The sharp drop in yields on US government bonds seen last week is good news for stock investors, or so you would think given recent experience. But that was not the feeling in markets on Thursday with a broad-based sell-off in equities, leading more people to start asking the key question of whether we could be having too much of a good thing — that is, interest rates that are artificially very low for too long.

The question becomes even more important as investors get ready to digest this week news on inflation and US Federal Reserve policy. Ten-year Treasury yields plummeted from around 1.70 per cent at the end of the first quarter to 1.25 per cent during Thursday’s trading session before recovering somewhat on Friday.

Three main explanations have been suggested for this counter-intuitive move given higher growth and inflation outcomes. The most worrisome is that the markets are pricing a significant deterioration in growth prospects due to less strong data in China and the US, and concerns about the spread of the Covid Delta variant in Europe and much of the developing world. Yet it is hard to argue that these headwinds to the global recovery warrant such a move down in yields, let alone the very low levels of both nominal and real rates.

The second is policy related, centred on the European Central Bank’s signal of a somewhat more dovish policy stance. Again, it is hard to argue consistency with the extent of the move. Also, the ECB announcement coincided with the release of Fed minutes that confirm a slightly less dovish tilt there.

The third, technicals-based explanation for the move down in yields seems more convincing. The more yields fall in such a counter-intuitive mode, the greater the pressure on those brave souls that were still betting bond prices would drop, or who were underweighting their benchmark indices. There might also have been belated buying from pension funds that have given up on waiting for better entry points to buy assets to match liabilities.

Indeed, the abrupt nature of last week’s market moves were consistent with “capitulation trades” — as in, “I don’t care about the levels, just get it done”. For a while now, stocks investors have embraced unnaturally low yields, the centrepiece of central banks’ prolonged reliance on unconventional policies. They reduce the debt burden of companies, allow for very easy debt refinancing and open up all sorts of possibilities for mergers and acquisitions as well as initial public offerings. They also facilitates good old-fashioned financial engineering that alters capital structure in favour of shareholders relative to creditors.

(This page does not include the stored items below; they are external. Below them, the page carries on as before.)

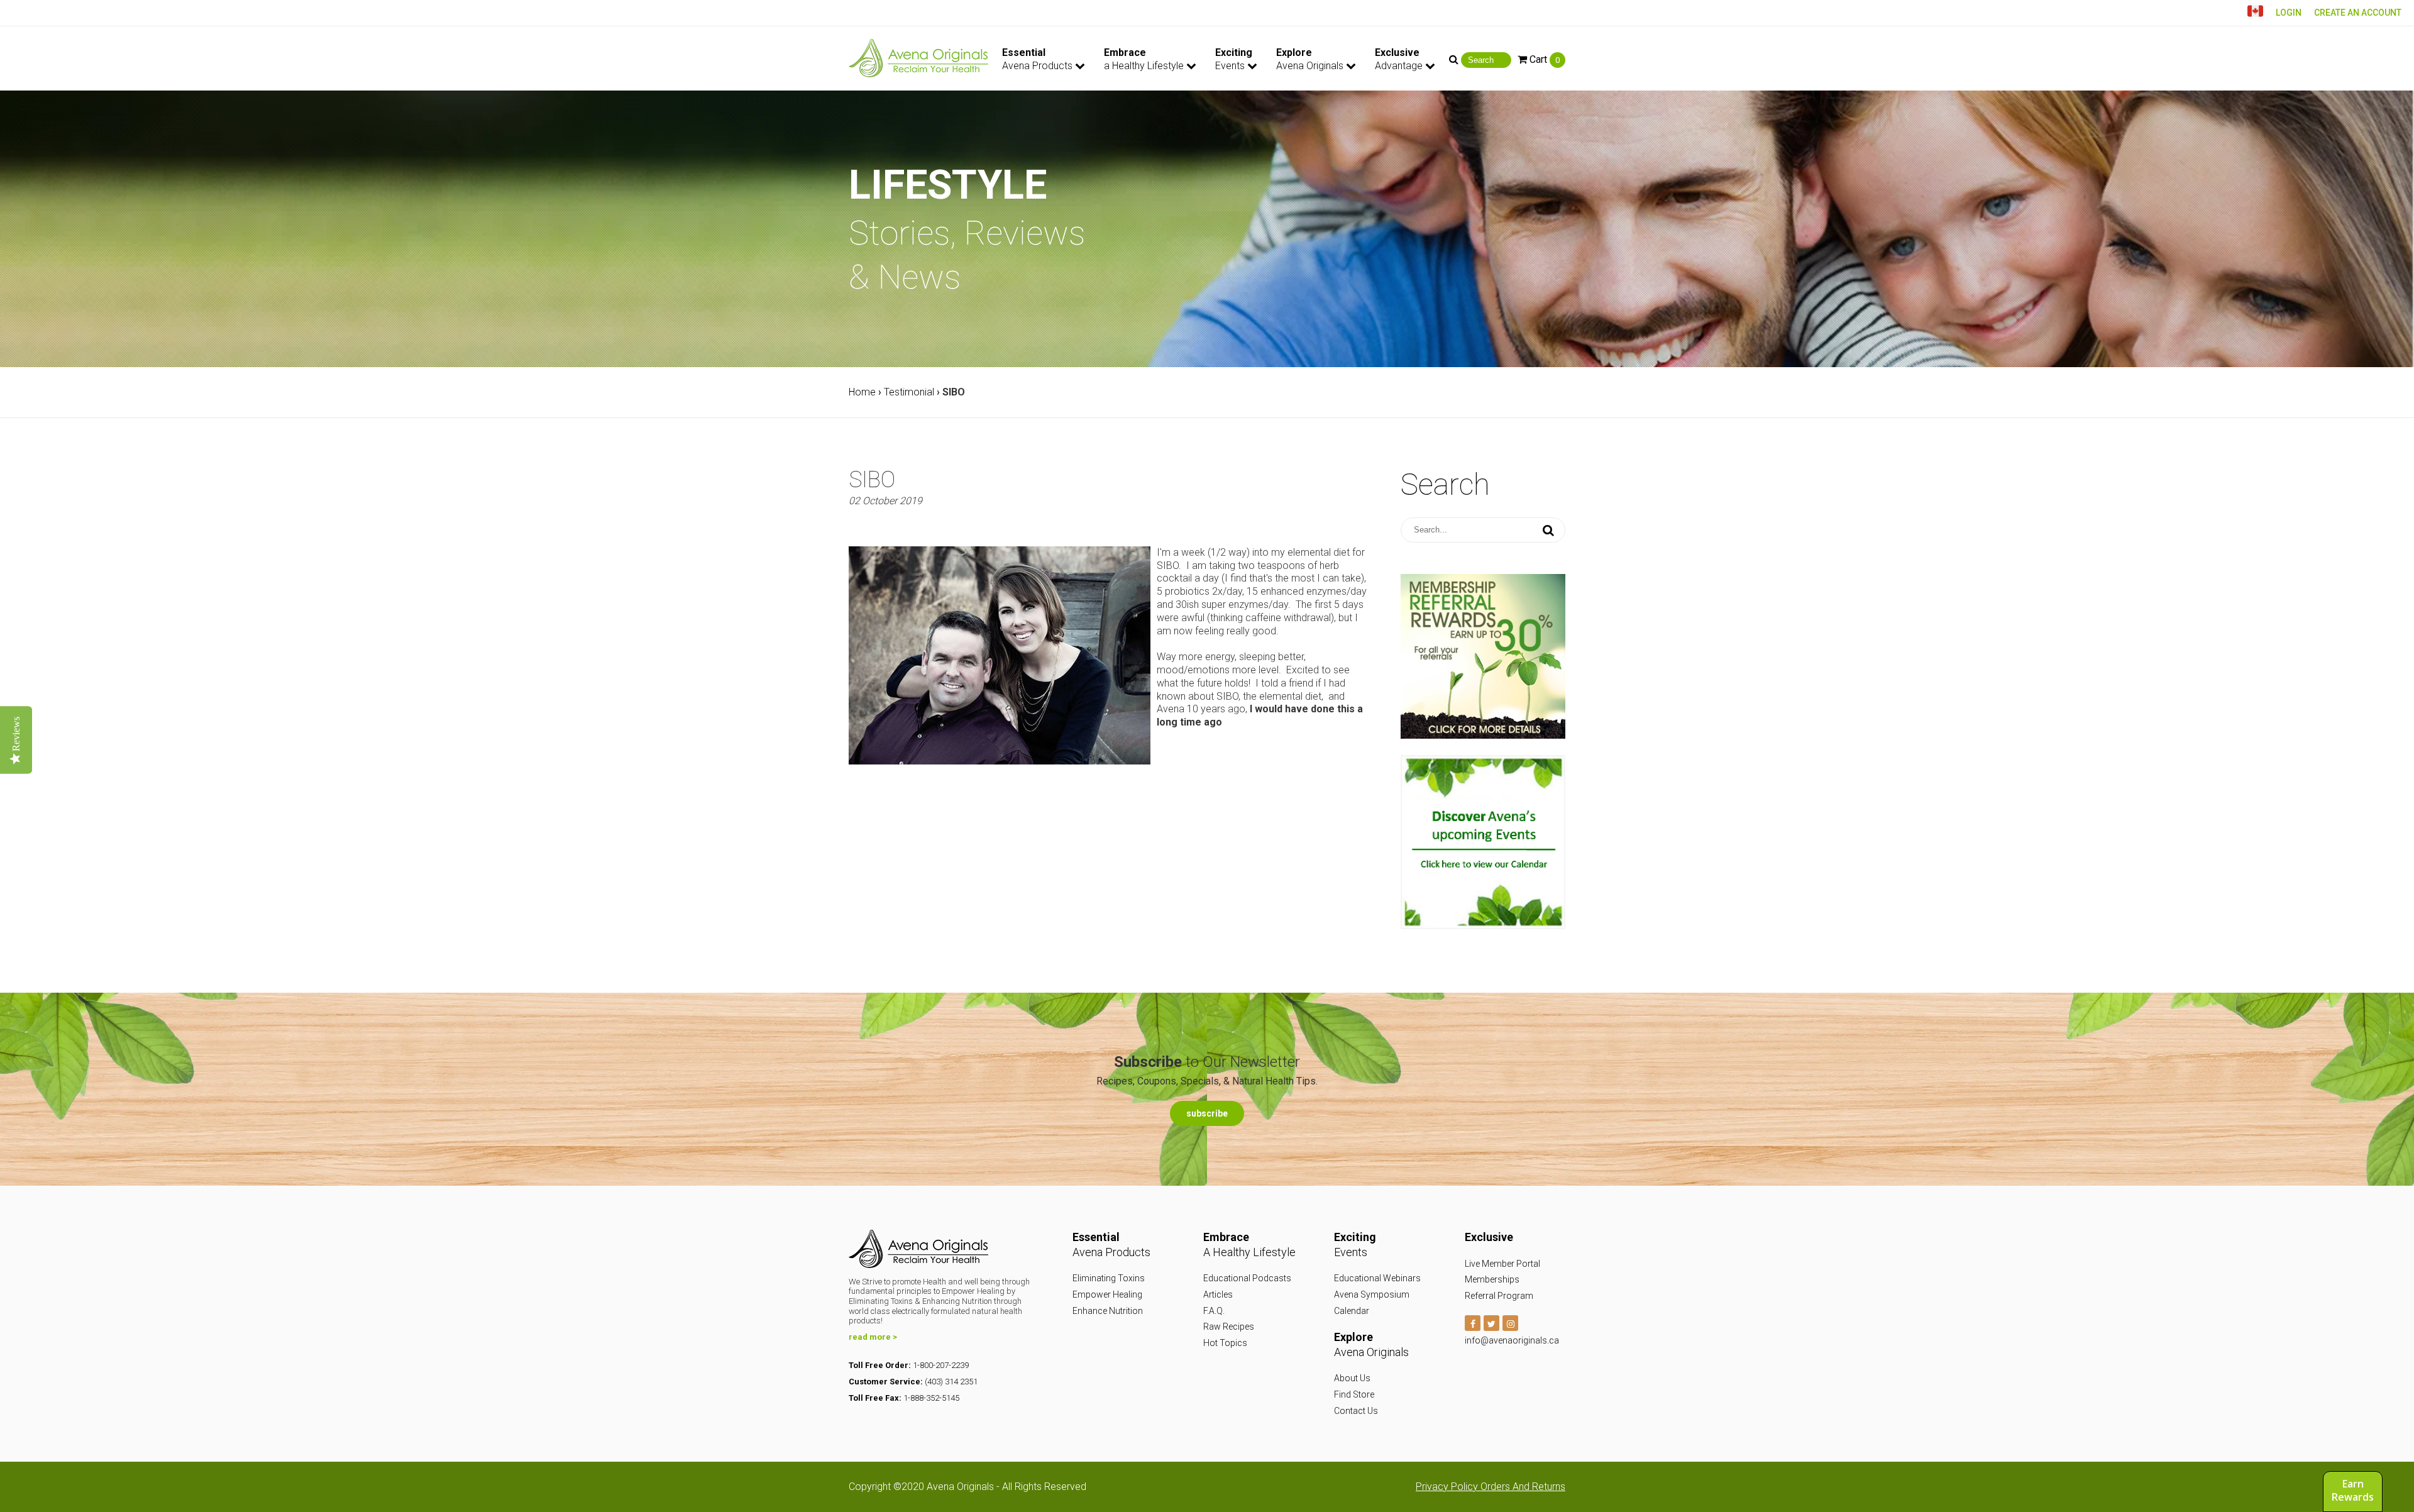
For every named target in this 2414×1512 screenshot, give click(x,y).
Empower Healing (1107, 1294)
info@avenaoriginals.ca (1512, 1340)
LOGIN (2288, 13)
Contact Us (1356, 1411)
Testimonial (909, 392)
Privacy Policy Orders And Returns (1490, 1487)
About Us (1352, 1378)
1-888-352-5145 (931, 1398)
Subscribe (1207, 1113)
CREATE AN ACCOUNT (2357, 13)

So what follows the markets’ sudden bout of indigestion? The most likely answer is a short-term rebound driven by three behavioural themes that have deeply conditioned investors: TINA, or there is no alternative to stocks with yields so very low; BTD, buy the dip as the liquidity wave continues; and FOMO, fear of missing out on yet another move up in stocks. While the most probable outcome in the short-term, this should not preclude forward-looking analyses of two associated risks.

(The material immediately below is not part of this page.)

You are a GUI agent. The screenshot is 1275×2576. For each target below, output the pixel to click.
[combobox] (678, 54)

The first relates to so-called “de-grossing” — that is, simultaneous reductions in risk-taking positions led by those have bet on an improving economy with the “reflation trade”. That would involve cutting overweight positions in risky stocks and underweight exposures in risk-free government bonds, the result of which would be adverse contagion for a bigger set of financial assets. The other, more worrisome possible future extension of recent events is that the economy and the financial system may have already experienced too much of a good thing.

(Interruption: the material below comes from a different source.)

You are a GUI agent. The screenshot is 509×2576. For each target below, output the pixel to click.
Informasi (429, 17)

With the Fed already behind on inflation and with supply side problems proving more persistent, there is growing concern that the more the central bank waits to taper its $120bn of monthly bond purchases the more likely it will be forced into slamming the policy brakes on at some point. In the meantime, speculative excesses would have built up further, more resources would have been misallocated across the economy, and more unsustainable debt would have been incurred. What is clear to me is that we are moving irresistibly closer to a critical question for the economy and markets, and not just in the US: is there still the possibility of an orderly exit from what has been a remarkably long period of uber-loose monetary policies?